MIAMI BEACH, EUA (FOLHAPRESS) – É insólita a cena. Duas mulheres de vestido de gala, taças de champanhe na mão, tiram o salto agulha em plena areia da praia para limpar os sapatos, nocauteados contra a madeira do píer. Seria estranho, mas estamos em Miami Beach, o balneário americano que ferve todo mês de dezembro com a feira Art Basel e seus eventos paralelos. Todo mundo quer seu lugar ao sol.
Nunca, no entanto, o sentido de deslocamento pareceu tão forte nas areias desse Atlântico azul turquesa. O mercado de arte anda zonzo com uma crise que só agora dá sinais de trégua, e os Estados Unidos tentam entender mais uma vez seu lugar num mundo em guerra, no rastro da vitória de Donald Trump na corrida à Casa Branca e da venda de uma banana por R$ 37 milhões semanas atrás, obra do italiano Maurizio Cattelan.

▶ **ENUNCIADO 1**:
Responda às perguntas sobre o excerto acerca de Miami Beach:
(a) Em que mês a feira Art Basel movimenta o balneário?
(b) O que as duas mulheres de vestido de gala seguram nas mãos?
(c) Por qual valor foi vendida a banana de Maurizio Cattelan?
As linhas seguintes não guardam relação alguma com o excerto.

▶ **LINHAS DE ORIGEM**:
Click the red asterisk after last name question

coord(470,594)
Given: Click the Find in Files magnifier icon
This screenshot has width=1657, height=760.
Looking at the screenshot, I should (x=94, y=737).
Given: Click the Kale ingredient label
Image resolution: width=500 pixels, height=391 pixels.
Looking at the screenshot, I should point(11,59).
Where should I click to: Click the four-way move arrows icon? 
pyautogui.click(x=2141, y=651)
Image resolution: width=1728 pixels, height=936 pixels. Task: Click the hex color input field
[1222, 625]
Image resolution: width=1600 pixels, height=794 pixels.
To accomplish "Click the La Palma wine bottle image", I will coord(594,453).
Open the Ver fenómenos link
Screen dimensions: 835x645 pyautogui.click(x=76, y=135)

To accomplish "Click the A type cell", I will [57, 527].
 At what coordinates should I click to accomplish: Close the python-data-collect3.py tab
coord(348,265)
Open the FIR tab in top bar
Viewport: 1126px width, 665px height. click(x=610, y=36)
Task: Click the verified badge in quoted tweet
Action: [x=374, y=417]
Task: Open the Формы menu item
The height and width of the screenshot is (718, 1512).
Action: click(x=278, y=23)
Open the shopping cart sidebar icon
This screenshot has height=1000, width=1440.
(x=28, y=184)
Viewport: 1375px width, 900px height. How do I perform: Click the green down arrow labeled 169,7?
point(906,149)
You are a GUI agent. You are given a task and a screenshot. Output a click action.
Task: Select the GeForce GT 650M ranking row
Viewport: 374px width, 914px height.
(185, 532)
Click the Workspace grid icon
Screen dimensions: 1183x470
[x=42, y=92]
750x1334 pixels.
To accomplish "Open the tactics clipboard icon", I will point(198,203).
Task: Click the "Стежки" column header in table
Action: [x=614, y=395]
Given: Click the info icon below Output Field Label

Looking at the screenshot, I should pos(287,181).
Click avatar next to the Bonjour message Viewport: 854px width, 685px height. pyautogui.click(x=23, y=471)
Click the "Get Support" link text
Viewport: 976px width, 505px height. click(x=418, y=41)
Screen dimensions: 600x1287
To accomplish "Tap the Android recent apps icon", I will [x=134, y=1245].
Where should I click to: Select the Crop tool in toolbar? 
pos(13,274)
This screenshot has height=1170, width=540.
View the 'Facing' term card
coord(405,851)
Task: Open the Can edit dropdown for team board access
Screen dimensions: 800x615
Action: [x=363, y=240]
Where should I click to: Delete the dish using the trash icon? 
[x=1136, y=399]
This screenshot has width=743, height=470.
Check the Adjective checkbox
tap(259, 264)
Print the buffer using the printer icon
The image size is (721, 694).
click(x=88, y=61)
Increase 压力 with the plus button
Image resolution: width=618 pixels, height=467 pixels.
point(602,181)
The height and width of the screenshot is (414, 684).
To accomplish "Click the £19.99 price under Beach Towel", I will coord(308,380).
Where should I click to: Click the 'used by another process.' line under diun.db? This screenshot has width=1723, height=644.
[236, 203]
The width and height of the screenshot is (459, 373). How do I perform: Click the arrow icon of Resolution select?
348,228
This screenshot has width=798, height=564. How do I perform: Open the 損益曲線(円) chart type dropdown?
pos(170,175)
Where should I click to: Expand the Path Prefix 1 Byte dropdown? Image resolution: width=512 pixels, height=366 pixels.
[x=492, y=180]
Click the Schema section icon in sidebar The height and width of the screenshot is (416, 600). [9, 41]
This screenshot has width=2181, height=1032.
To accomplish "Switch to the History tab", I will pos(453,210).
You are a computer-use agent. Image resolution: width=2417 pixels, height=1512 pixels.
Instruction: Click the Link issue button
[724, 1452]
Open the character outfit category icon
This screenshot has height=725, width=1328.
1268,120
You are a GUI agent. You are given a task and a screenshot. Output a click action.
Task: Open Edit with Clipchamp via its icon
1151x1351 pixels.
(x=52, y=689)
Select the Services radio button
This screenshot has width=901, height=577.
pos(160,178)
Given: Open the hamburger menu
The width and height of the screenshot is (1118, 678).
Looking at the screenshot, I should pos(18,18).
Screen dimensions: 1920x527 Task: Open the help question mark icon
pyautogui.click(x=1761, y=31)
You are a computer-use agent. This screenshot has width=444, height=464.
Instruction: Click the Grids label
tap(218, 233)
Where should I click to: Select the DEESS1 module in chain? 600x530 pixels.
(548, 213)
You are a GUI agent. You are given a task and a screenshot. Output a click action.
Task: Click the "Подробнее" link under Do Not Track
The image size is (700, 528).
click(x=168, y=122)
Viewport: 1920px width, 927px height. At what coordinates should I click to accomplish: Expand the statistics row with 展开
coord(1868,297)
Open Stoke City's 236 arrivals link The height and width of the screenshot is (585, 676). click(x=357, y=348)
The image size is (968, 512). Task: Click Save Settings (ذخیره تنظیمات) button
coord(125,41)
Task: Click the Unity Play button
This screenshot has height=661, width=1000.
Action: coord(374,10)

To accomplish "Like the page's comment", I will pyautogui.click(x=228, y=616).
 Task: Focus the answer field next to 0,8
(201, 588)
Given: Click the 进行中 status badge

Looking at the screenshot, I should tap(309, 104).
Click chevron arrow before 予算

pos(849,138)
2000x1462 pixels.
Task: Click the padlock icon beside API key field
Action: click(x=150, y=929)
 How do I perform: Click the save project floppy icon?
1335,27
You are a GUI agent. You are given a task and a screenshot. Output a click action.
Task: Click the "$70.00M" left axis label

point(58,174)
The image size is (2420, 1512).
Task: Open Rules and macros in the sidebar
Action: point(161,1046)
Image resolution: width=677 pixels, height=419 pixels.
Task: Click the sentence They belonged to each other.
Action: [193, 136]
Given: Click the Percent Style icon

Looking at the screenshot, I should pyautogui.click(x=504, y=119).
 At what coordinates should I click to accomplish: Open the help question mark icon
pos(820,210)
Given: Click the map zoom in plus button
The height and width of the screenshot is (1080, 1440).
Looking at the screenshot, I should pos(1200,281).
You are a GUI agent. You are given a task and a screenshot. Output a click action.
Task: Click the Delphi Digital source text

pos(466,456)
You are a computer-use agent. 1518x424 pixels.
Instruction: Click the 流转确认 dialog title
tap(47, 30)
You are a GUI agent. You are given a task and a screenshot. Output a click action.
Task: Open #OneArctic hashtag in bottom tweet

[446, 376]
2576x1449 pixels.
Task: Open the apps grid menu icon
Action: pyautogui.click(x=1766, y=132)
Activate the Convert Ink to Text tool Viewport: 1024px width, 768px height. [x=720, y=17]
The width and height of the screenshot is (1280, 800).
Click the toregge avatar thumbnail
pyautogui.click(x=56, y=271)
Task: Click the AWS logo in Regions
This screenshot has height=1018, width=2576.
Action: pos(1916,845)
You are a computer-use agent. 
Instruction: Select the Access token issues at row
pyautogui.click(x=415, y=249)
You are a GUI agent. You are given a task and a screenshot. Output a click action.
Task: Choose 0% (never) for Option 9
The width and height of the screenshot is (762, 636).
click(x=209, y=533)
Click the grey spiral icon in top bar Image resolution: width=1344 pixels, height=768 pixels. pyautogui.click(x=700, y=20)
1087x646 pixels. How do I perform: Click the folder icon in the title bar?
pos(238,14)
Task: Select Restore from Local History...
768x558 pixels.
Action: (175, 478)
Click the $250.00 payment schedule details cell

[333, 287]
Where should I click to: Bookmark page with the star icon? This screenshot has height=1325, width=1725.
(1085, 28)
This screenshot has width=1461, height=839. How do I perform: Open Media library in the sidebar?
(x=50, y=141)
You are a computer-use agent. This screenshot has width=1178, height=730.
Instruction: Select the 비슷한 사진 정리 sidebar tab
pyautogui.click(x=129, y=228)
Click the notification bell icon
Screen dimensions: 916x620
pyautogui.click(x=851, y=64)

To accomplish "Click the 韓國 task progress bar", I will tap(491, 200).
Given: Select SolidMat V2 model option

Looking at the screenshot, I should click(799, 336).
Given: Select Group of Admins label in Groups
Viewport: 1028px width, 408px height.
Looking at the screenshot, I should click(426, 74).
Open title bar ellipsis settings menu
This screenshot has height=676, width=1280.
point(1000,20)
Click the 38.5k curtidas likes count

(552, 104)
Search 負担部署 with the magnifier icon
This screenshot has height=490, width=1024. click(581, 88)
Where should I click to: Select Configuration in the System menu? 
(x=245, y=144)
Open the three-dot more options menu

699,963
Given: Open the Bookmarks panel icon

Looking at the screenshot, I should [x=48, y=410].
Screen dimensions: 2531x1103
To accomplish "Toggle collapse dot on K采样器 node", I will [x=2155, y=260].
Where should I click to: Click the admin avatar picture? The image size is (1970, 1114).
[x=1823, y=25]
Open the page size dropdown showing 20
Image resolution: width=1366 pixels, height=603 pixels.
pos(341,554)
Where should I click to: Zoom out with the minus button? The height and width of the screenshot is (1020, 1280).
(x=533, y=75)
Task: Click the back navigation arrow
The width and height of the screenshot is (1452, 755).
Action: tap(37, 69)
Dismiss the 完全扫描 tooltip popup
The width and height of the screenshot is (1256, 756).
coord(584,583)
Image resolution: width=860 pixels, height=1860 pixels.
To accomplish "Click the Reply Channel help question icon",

▶ **ENUNCIADO 2**: Redigite, sem nenhuma alteração, as linhas acima, e não o excerto, desde a linha que contém "Given: Click the Find in Files magnifier icon" até a linha que contém "pyautogui.click(x=2141, y=651)", inclusive.

▶ **RESPOSTA 1**:
(a) Em dezembro.
(b) Taças de champanhe.
(c) Por R$ 37 milhões.

▶ **RESPOSTA 2**:
Given: Click the Find in Files magnifier icon
This screenshot has width=1657, height=760.
Looking at the screenshot, I should (x=94, y=737).
Given: Click the Kale ingredient label
Image resolution: width=500 pixels, height=391 pixels.
Looking at the screenshot, I should point(11,59).
Where should I click to: Click the four-way move arrows icon? 
pyautogui.click(x=2141, y=651)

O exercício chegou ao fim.